(Saved data entries)
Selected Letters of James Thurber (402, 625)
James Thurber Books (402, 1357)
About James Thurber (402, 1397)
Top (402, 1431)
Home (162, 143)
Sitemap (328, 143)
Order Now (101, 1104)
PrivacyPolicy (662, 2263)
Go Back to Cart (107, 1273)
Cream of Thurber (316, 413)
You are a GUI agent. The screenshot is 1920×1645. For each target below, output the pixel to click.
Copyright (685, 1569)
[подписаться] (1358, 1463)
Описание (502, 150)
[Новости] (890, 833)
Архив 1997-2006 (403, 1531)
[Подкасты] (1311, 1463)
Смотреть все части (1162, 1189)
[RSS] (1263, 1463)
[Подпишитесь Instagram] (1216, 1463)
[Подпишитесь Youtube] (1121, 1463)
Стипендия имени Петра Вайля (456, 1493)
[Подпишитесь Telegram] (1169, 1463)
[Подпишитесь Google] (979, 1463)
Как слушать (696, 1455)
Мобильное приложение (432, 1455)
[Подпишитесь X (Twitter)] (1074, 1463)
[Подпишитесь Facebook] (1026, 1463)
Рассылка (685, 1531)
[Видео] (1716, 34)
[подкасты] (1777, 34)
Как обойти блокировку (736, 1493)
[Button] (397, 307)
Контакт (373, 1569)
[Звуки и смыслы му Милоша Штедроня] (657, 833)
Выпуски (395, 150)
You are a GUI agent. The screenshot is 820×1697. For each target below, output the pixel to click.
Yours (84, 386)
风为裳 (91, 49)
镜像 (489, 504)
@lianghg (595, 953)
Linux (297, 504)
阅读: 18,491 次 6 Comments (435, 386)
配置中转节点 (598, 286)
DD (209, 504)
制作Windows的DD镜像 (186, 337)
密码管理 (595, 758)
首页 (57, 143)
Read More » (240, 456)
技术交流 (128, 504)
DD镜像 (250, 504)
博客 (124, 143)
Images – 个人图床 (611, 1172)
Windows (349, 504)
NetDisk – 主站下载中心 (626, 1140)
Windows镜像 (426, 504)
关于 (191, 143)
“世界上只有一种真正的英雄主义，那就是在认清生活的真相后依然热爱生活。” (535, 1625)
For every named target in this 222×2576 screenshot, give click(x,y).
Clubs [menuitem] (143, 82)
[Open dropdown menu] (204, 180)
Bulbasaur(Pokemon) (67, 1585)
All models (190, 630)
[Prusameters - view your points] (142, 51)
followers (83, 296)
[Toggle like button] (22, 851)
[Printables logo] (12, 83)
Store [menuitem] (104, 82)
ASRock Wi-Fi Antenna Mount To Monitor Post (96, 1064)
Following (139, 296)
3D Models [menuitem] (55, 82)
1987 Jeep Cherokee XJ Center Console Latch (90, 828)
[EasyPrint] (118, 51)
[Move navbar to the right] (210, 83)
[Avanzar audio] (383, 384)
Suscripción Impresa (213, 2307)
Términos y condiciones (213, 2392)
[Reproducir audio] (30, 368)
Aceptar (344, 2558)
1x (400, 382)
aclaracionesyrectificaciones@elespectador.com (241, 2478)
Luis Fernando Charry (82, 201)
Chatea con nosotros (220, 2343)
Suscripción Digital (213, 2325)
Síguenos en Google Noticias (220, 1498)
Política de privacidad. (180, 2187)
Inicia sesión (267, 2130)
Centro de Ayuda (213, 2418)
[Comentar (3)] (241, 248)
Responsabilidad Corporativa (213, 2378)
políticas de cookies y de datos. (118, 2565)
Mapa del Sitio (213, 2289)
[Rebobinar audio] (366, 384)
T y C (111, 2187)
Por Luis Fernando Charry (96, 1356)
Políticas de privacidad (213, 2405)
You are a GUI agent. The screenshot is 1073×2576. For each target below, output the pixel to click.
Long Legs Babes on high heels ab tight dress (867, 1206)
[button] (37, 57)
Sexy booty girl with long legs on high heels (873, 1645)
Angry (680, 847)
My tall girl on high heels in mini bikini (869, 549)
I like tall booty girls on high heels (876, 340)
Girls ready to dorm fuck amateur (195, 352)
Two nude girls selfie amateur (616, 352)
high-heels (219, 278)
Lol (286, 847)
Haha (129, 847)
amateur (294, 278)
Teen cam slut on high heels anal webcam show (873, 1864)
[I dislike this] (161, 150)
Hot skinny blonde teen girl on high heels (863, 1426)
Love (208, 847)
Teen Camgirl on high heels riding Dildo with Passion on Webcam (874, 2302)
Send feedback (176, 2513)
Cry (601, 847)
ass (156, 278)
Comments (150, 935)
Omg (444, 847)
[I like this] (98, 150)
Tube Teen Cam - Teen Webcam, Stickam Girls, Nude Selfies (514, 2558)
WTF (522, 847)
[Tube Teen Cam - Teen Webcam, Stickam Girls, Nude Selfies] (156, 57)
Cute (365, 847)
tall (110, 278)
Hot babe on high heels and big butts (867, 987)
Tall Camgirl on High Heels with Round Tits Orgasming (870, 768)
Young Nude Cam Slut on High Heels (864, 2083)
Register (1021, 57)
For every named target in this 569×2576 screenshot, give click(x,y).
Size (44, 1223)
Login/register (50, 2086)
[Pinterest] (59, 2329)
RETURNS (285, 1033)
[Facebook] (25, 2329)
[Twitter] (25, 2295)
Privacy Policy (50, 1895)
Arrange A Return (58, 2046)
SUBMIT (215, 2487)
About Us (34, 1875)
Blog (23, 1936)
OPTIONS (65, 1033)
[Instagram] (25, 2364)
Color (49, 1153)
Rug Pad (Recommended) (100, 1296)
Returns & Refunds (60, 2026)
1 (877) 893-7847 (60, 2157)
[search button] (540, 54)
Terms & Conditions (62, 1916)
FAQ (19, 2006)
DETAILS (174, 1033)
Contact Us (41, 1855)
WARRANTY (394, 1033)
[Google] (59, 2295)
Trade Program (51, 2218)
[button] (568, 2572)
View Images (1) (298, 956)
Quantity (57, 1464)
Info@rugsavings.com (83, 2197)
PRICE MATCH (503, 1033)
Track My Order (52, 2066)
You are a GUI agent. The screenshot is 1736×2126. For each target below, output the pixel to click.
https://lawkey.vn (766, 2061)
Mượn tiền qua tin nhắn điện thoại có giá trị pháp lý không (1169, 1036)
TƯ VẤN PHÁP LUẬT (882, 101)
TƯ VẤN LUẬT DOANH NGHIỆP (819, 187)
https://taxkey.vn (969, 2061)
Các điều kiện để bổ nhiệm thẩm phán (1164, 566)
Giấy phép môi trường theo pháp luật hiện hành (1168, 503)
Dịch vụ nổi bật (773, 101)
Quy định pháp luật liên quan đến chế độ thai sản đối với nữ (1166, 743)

## WORK ORDER
Exact duplication is required for the lines above, from the line that contains "[Подпишитесь Telegram] (1169, 1463)" to the line that contains "Centro de Ayuda (213, 2418)", inclusive; omit all others.

## SOLUTION TO THIS TASK
[Подпишитесь Telegram] (1169, 1463)
[Подпишитесь Google] (979, 1463)
Как слушать (696, 1455)
Мобильное приложение (432, 1455)
[Подпишитесь X (Twitter)] (1074, 1463)
[Подпишитесь Facebook] (1026, 1463)
Рассылка (685, 1531)
[Видео] (1716, 34)
[подкасты] (1777, 34)
Как обойти блокировку (736, 1493)
[Button] (397, 307)
Контакт (373, 1569)
[Звуки и смыслы му Милоша Штедроня] (657, 833)
Выпуски (395, 150)
You are a GUI agent. The screenshot is 820×1697. For each target below, output the pixel to click.
Yours (84, 386)
风为裳 (91, 49)
镜像 (489, 504)
@lianghg (595, 953)
Linux (297, 504)
阅读: 18,491 次 6 Comments (435, 386)
配置中转节点 (598, 286)
DD (209, 504)
制作Windows的DD镜像 (186, 337)
密码管理 (595, 758)
首页 (57, 143)
Read More » (240, 456)
技术交流 (128, 504)
DD镜像 (250, 504)
博客 (124, 143)
Images – 个人图床 (611, 1172)
Windows (349, 504)
NetDisk – 主站下载中心 (626, 1140)
Windows镜像 (426, 504)
关于 (191, 143)
“世界上只有一种真正的英雄主义，那就是在认清生活的真相后依然热爱生活。” (535, 1625)
For every named target in this 222×2576 screenshot, give click(x,y).
Clubs [menuitem] (143, 82)
[Open dropdown menu] (204, 180)
Bulbasaur(Pokemon) (67, 1585)
All models (190, 630)
[Prusameters - view your points] (142, 51)
followers (83, 296)
[Toggle like button] (22, 851)
[Printables logo] (12, 83)
Store [menuitem] (104, 82)
ASRock Wi-Fi Antenna Mount To Monitor Post (96, 1064)
Following (139, 296)
3D Models [menuitem] (55, 82)
1987 Jeep Cherokee XJ Center Console Latch (90, 828)
[EasyPrint] (118, 51)
[Move navbar to the right] (210, 83)
[Avanzar audio] (383, 384)
Suscripción Impresa (213, 2307)
Términos y condiciones (213, 2392)
[Reproducir audio] (30, 368)
Aceptar (344, 2558)
1x (400, 382)
aclaracionesyrectificaciones@elespectador.com (241, 2478)
Luis Fernando Charry (82, 201)
Chatea con nosotros (220, 2343)
Suscripción Digital (213, 2325)
Síguenos en Google Noticias (220, 1498)
Política de privacidad. (180, 2187)
Inicia sesión (267, 2130)
Centro de Ayuda (213, 2418)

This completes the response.